Wednesday, February 15, 2012

Valentines/Anniversary Dinner

As I mentioned before, instead of fighting the crowds and over-priced Valentines Day menus, we choose to make a really special meal at home to celebrate the day of love and the day we said our "I do's".  Usually it involves making a dish we've never made at home before.  This year, I decided to make seared duck breast.


I set out on Monday to run a few errands and gather all my ingredients.  The last stop of the day was to get the duck at the awesome downtown Central Market.  Tragically, it was not so awesome that day as they were all out of duck breast!  Oh no - it was way too late to completely change the menu.  Then I spotted this.  I was already charting new territory cooking duck - I wasn't about to butcher the thing too!


Central Market became totally awesome again in my book when they butchered it and gave me the most beautiful boneless duck breasts ever (and a lot of other duck parts too).  I paid a lot more than I would have otherwise - but it was still cheaper than a fancy steak.


I'll cut to the good stuff... here are the recipes I used.


Seared Duck (note - I used black cherry jam instead of currant)
Cheese Grits 
Sautéed Spinach (no recipe needed, but I did use a little of the leftover duck fat to sauté the spinach)


I knew we wouldn't be eating until late (had to get kids to bed first) so I made a little snack to tide us over - some simple scallion cream cheese.


And while selfishly preparing our romantic dinner, I didn't have much extra time or energy to fight with the kids over theirs.  Trust me, there were no complaints.


Back to our meal.  I kept the sides simple.  I was nervous about getting the duck right and didn't want super complicated sides.  Originally I was going to get more fancy with the cheese I used in the grits, but in the end went with the called for sharp cheddar and oh my!  Seriously best cheese grits I've ever eaten!


On the duck, I was really afraid the cherry jam and cassis might end up too sweet but it was puhhhrrr-fect!  My only complaint was that I didn't render the duck quite long enough.  The skin could have used a bit more crispiness - maybe another minute.  It creates a texture issue when there is too much fat and it's not crispy enough on top.  But the flavor was spot on!

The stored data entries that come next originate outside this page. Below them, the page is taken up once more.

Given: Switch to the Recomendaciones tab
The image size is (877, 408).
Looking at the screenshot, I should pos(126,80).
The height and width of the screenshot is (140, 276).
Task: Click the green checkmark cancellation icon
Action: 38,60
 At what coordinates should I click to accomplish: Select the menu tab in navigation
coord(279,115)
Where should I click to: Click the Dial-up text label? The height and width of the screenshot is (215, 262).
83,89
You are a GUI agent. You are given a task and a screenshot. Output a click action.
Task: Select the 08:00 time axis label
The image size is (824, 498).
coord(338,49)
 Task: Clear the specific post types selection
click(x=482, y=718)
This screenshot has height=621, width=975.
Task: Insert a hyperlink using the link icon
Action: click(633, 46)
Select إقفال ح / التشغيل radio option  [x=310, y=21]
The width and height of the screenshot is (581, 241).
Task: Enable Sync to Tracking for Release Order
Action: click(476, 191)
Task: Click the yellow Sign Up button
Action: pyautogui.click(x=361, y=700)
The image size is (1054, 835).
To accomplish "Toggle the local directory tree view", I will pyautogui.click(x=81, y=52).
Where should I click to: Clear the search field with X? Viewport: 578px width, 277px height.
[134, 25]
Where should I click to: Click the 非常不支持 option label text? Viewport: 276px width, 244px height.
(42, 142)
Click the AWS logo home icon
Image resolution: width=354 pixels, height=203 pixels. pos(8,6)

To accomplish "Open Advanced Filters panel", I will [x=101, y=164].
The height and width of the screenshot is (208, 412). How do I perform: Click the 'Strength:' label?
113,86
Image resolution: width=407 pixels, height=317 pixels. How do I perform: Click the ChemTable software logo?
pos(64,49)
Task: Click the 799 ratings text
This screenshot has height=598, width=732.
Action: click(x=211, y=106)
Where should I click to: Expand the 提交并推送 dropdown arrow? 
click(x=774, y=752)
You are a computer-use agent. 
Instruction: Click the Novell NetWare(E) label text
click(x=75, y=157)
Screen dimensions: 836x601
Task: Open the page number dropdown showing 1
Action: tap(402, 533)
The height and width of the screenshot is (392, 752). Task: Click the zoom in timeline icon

And how pretty does this plate look?  I am a seriously harsh critic of my own food but this may be my favorite thing I've ever made.  Delicious!


We even sat in our beautiful new dining room.  And I pulled the crystal out of boxes where they've been for at least two years.  They still had the tags on them.




In case you didn't notice... I haven't mentioned dessert.  That's because while the main course may have been my best ever, dessert was easily the worst.  I decided to do a soufflé.  I did it last year, but it's not like you make soufflé all the time so it's still something special.  I'm not sure what happened.  Soufflé is a very delicate thing and I don't have the most delicate touch.  I used a different recipe but it could have been some other horrific mistake that caused the death of my soufflé.  It never rose properly and I think I over-cooked it.  Terrible.  Just awful.  


Thankfully, our dinner was lovely enough to stand on it's own. And we had plenty of wine and champagne left.  The soufflé didn't destroy the evening.


It was a wonderful celebration of our marriage!


Now to figure out what to do with the rest of that duck.  No seriously.  What do I do with this?